No trend in risk was found in relation to cumulative hours of phone use or number of calls. These measures, however, are subject to substantial misclassification in recall (Parslow et al, 2003), which would dilute any real effect.

Among the eight previously reported studies on risks of acoustic neuroma and mobile phone use (Hardell et al, 1999, 2003; Inskip et al, 2001; Johansen et al, 2001; Muscat et al, 2002; Warren et al, 2003; Lönn et al, 2004; Christensen et al, 2004), two showed any significant raised risks. A study by Hardell et al (2003) showed a raised risk with use of analogue phones (OR=4.4, 95% CI: 2.1–9.2), which was raised for both ipsilateral and contralateral use. This is the only study that reported an increased risk in short-term users, but it has been heavily criticised for methodological limitations (Rothman, 2000, 2001; Boice and McLaughlin, 2002; AGNIR, 2003; Ahlbom et al, 2004). The second study (Lönn et al, 2004), which is part of the present analysis, reported a somewhat raised risk (OR=1.9, 95% CI: 0.9–4.1) 10 years after the start of mobile phone use, which was significantly increased (OR=3.9, 95% CI: 1.6–9.5) when restricted to tumours ipsilateral to reported phone use. The results in the present analysis for the Swedish centre are slightly different from those in the previous publication because of differences in analytical approach, but are in the same direction. The six published studies that did not show evidence of raised risk had few long-term users.
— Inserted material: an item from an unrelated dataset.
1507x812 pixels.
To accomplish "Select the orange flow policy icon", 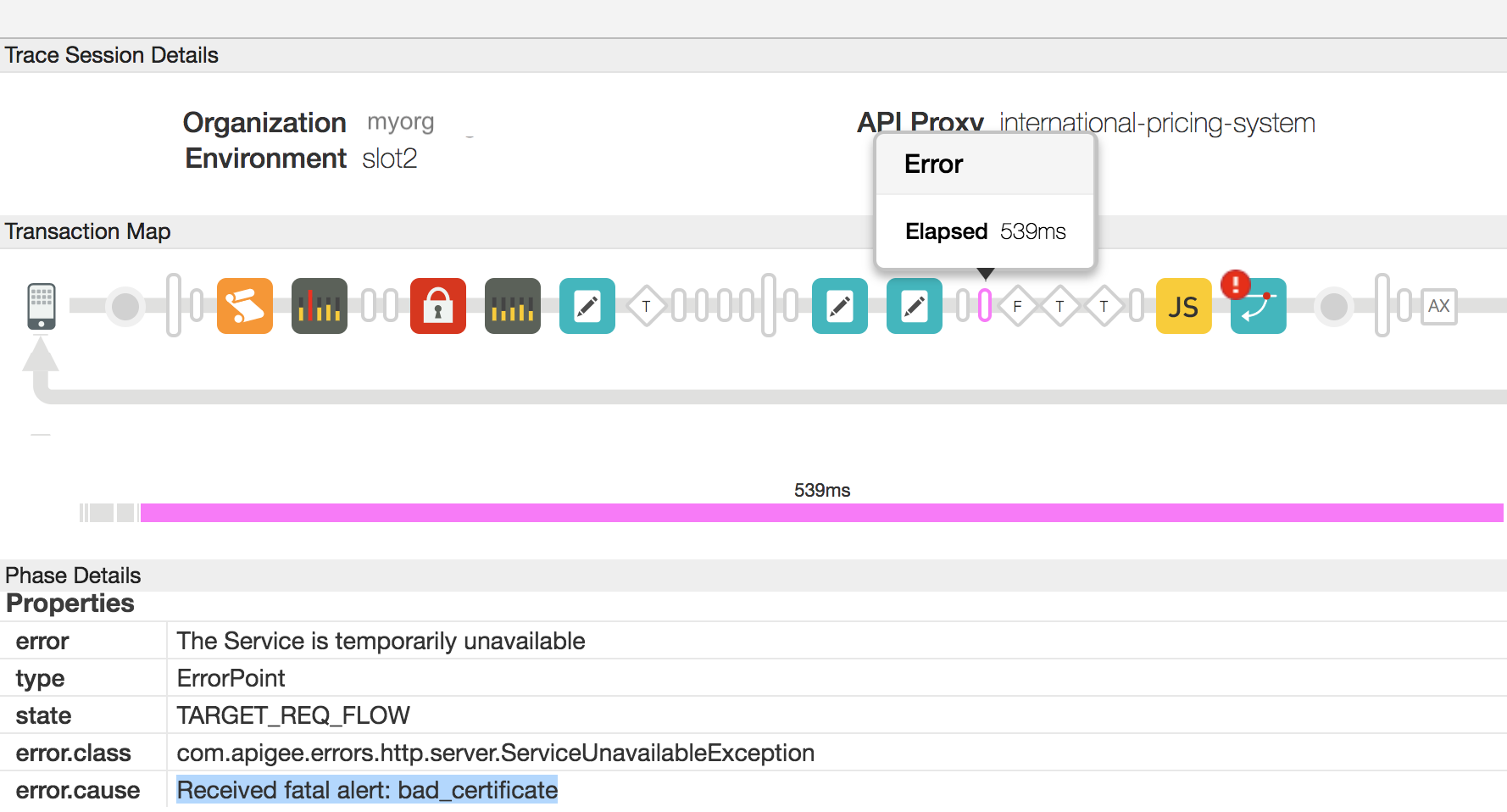I will pyautogui.click(x=245, y=306).
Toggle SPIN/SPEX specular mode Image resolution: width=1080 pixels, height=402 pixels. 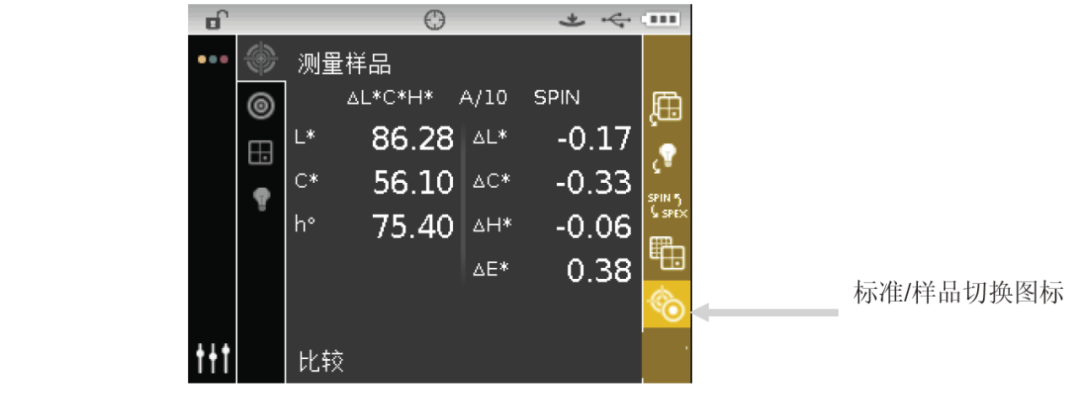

There is potential bias because acoustic neuroma is a very slow growing tumour (Thomsen and Tos, 1990) and symptoms of the tumour, in particular hearing loss, experienced long before diagnosis could have influenced subjects’ behaviours regarding phone use. This is a plausible reason for the somewhat reduced relative risk in relation to regular phone use overall, with a relative risk of 1.0 after excluding phone use during the 5 years prior to diagnosis.

There is also potential for selection bias among controls. The overall participation rate among cases was in the range of 83–84% and among controls was 51–61%, depending on the proportion of nonrespondents who actually received an invitation. Much effort was invested to maximise control participation rates by several rounds of follow-up after the initial invitation letter. To prevent selection bias, the study was introduced to potential study participants at some centres as a study about general lifestyle risk factors for cancer, and at some as a study of the causes of brain tumours, depending on the local ethics agreements. In the Swedish and Finnish studies, enquiries to obtain restricted data (over the telephone) from nonparticipants found a somewhat lower prevalence of phone use in those willing to give such data than in full participants (Lönn et al, 2004; Lahkola et al, 2005), but these results are of uncertain significance because only a minority of nonparticipants replied. Generally, however, the lack of raised risk of acoustic neuroma in relation to phone use overall was seen in our analyses for centres with higher as well as those with lower control participation rates.

Confounding by known risks factors is unlikely to explain our results. Neurofibromatosis type II is associated with the tumour, but is rare, and we excluded cases with this condition from the study. High-dose ionising radiation is the only established environmental risk factor (Ron et al, 1988; Preston et al, 2002), but results were not altered by excluding patients who received radiotherapy to the head.

In summary, our findings do not support an increased risk of acoustic neuroma in the first decade after starting mobile phone use. For 10 or more years of use, there was an increased risk of tumours ipsilateral to reported phone use, of uncertain interpretation. There is no consistent biological evidence that exposure to RF fields is implicated in the development of tumours nor has a potential aetiological mechanism been demonstrated (IEGMP, 2000; AGNIR, 2003). Overall, there is no convincing epidemiological evidence that RF exposure is related to neoplasia (Ahlbom et al, 2004). Thus on balance, the evidence suggests that there is no substantial risk of acoustic neuroma in the first decade of use, but the possibility of some effect after longer periods remains open.